As you drive towards Es Castell via Mahon, your first impressions of the city will be of its busy, narrow and often crowded streets, although in all fairness around 30,000 of the island's resident population of 94,000, do live here before taking into account the large number of visitors.
Throughout the centuries, the residents of Menorca have known Es Castell by a variety of names, some more popular than others.
Originally the British called the town Georgetown, after King George III the reigning monarch at the time.
Es Castell still retains the feel of a British colonial town. The central Placa de S'Esplanada, where children now play, was the former military parade ground, and is surrounded by imposing Georgian buildings, including the distinctive red town hall with its English clock tower and Military Museum.
Although part of the much large harbour of Mahon, Es Castell has two inlets, these being Cala Fonts and Cala Corb, where small wooden fishing boats bob contentedly and fishermen sit patiently. The seafront around these inlets are lined with bars and restaurants and make an ideal spot for summer evenings or for picking up a boat tour around the harbour.
One thing that we should point out is that Es Castell does not have its own beach, although for most visitors here this isn’t really a problem as a day on the beach wouldn’t really hold much appeal. However, for those who do wish to escape the city for the day, the small sandy beach at nearby Es Grau, some 10km to the north of the city centre, both offer a fair variety of water sports facilities and equipment for hire including sun lounges and parasols.

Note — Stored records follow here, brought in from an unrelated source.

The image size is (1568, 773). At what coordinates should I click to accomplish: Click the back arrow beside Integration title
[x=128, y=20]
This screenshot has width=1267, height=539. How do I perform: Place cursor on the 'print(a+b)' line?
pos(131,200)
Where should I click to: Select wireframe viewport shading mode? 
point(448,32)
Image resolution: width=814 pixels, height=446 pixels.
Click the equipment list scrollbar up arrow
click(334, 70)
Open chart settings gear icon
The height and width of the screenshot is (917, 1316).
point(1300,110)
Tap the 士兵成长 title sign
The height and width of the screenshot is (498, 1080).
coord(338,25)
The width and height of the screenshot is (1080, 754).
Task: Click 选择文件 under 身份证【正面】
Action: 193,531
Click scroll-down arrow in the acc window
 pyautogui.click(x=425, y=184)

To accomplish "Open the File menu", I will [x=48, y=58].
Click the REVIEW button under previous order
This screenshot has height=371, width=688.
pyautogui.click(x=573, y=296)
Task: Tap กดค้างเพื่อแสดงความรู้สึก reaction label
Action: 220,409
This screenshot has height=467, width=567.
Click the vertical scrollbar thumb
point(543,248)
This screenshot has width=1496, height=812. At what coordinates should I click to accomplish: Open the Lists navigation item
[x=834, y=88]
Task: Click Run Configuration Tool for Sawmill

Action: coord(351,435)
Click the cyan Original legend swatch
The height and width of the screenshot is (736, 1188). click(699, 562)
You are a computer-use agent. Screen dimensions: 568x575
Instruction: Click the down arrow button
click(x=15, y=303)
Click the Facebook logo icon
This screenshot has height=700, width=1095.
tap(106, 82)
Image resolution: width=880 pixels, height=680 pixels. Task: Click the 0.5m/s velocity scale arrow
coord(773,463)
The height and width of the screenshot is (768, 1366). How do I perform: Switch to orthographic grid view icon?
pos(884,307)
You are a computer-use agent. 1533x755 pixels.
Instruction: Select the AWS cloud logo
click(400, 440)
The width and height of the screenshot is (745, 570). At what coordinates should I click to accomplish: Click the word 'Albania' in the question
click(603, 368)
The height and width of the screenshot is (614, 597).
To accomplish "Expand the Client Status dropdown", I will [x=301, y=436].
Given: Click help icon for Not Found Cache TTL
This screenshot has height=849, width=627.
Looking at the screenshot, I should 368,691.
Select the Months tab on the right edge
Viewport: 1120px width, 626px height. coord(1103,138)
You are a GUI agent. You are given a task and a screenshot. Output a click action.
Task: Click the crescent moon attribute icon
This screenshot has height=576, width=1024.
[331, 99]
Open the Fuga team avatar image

Nearby Mahon only became the capital of Menorca relatively recently, when in 1721, despite protests from both the local inhabitants and the Bishop of Ciutadella who refused to relocate his palace, the British moved it from Ciutadella as part of the Treaty of Utrecht.
The reasoning behind this deeply unpopular decision was entirely strategic. At almost 5km long, 1km wide and 15 - 30m deep, the harbour at Mahon is the second deepest natural harbour in the world, and this made it the perfect home to the British Mediterranean fleet.
The harbour now effectively splits the city in two, with most of the commercial development and the historic city centre situated along the southern shore, and the newer residential developments on the northern shore, which is know locally as the "other side".
One of the best ways to tour the old town is undoubtedly on foot, here you will find narrow pedestrianised streets to explore, with pleasant shady squares and numerous pavement cafes and bars for refreshment. As you wander around, there are many historical buildings to discover, the oldest of these being the Arch de San Roque, which unfortunately is now the only remains of the wall that once encircled the city.
A short distance from the Arch de San Roque is the Town Hall, which is a typically Menorcan building that was originally built in 1631 and subsequently restored towards the end of the 18th Century. Even today, the building still features the original clock given to the city by Richard Kane, who was the English Governor of Menorca at the time, and inside there is a portrait gallery which features paintings of many famous Menorcan's throughout history.
Certainly well worth a mention here is the Church of Santa Maria, which is one of Mahon’s finest attractions. Originally constructed in 1287, and rebuilt between 1748 and 1772, the magnificent Esglesia de Santa María la Major contains a spectacular organ which features four keyboards and over 3,000 pipes.